== PASSAGE ==

*** Block opens ***

What’s Happening with Mobile Device Payments Is Criminal
Posted February 23, 2015
Mobile Device Fraud Makes Up a Disproportionate Share of the $6 Billion Fraud Costs Merchants and Card Issuers in the U.S. Each Year
Forrester Research says mobile payments accounted for $52 billion worth of U.S. transactions in 2014, up from $32 billion in 2013. And this year that number is expected to hit $67 billion.
A LexisNexis survey of 1,100 companies found that while mobile payments account for 14 percent of transactions among merchants, they make up 21 percent of fraud cases. In her story on bloomberg.com, Olga Kharif details how cyberthieves have continued to shift their focus to mobile devices. The following has been excerpted from her piece and edited to fit our format. You may find her complete article by clicking on this link.
More mobile fraud than on PCs
“We certainly see a surge in mobile payment attacks,” says Tomer Barel, chief risk officer at PayPal, who says his company deals with more cases of fraud on mobile devices than on PCs. “There are many more avenues for fraudsters to try.”
Every dollar of mobile fraud costs merchants $3.34
Each dollar worth of misbegotten mobile payments winds up costing a fooled merchant $3.34. That’s slightly more than the cost of a fraudulent credit card swipe or mail order, 27 percent more than a similar payment made from a PC.
Merchants aren’t equipped to handle mobile fraud
Along with the cost of lost merchandise, the total includes investigation of the fraud. That’s tougher on phones than on PCs, because many businesses aren’t equipped to track mobile devices’ unique identifiers such as IP addresses. Stores often don’t catch when a card issued in Los Angeles is used for a mobile order from Mexico, says Aaron Press, director of e-commerce and payments at LexisNexis Risk Solutions. “It’s kind of a wake-up call,” he says.

*** Block closes ***

== PROVIDED MATERIAL ==
*** Block opens ***

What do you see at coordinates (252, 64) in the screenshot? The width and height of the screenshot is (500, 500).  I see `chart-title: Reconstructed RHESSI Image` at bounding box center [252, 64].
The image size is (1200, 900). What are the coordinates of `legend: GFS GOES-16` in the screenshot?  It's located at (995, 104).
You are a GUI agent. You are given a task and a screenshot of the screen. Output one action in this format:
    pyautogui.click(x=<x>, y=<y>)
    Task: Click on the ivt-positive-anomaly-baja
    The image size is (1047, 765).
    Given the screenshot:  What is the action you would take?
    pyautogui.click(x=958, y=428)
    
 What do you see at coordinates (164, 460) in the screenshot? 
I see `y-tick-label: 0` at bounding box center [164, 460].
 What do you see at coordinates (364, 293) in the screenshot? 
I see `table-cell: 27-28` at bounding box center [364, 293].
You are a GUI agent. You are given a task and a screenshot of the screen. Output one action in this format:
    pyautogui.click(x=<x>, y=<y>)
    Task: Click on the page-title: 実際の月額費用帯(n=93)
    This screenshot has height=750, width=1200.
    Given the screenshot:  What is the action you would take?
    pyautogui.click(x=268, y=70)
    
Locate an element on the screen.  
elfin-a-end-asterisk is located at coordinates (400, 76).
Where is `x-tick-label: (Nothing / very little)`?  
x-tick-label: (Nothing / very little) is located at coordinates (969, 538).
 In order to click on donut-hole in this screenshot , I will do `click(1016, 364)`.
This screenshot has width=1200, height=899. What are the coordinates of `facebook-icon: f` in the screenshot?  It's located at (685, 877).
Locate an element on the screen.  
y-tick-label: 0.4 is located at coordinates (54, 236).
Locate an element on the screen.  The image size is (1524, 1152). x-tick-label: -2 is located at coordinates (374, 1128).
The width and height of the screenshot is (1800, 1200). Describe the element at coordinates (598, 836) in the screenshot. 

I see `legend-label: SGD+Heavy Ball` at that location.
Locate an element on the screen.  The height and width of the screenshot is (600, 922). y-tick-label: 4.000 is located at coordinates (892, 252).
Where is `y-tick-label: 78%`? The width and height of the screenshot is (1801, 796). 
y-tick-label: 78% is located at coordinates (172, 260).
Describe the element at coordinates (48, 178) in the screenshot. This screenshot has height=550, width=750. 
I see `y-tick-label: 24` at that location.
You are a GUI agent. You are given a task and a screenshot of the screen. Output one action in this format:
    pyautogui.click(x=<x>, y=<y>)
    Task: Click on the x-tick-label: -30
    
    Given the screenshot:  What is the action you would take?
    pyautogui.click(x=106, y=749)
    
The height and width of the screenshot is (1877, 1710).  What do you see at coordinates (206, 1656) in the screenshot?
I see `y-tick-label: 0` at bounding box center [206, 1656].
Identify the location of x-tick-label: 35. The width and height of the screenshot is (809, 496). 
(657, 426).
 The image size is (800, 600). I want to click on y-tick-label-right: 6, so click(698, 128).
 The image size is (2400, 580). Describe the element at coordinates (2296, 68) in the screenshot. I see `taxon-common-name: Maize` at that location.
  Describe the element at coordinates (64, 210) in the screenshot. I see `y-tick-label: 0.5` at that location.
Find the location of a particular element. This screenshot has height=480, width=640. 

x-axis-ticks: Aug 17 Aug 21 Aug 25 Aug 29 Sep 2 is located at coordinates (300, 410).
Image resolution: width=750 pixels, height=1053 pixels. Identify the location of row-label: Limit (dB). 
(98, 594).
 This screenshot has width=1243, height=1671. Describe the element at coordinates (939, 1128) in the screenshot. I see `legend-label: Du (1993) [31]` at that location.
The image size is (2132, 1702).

*** Block closes ***

== TASK DETAILS ==
In the mobile payment fraud article, how much does each dollar of mobile fraud end up costing a merchant? These lines have nothing to do with the mobile payment fraud article.

== TASK OUTPUT ==
$3.34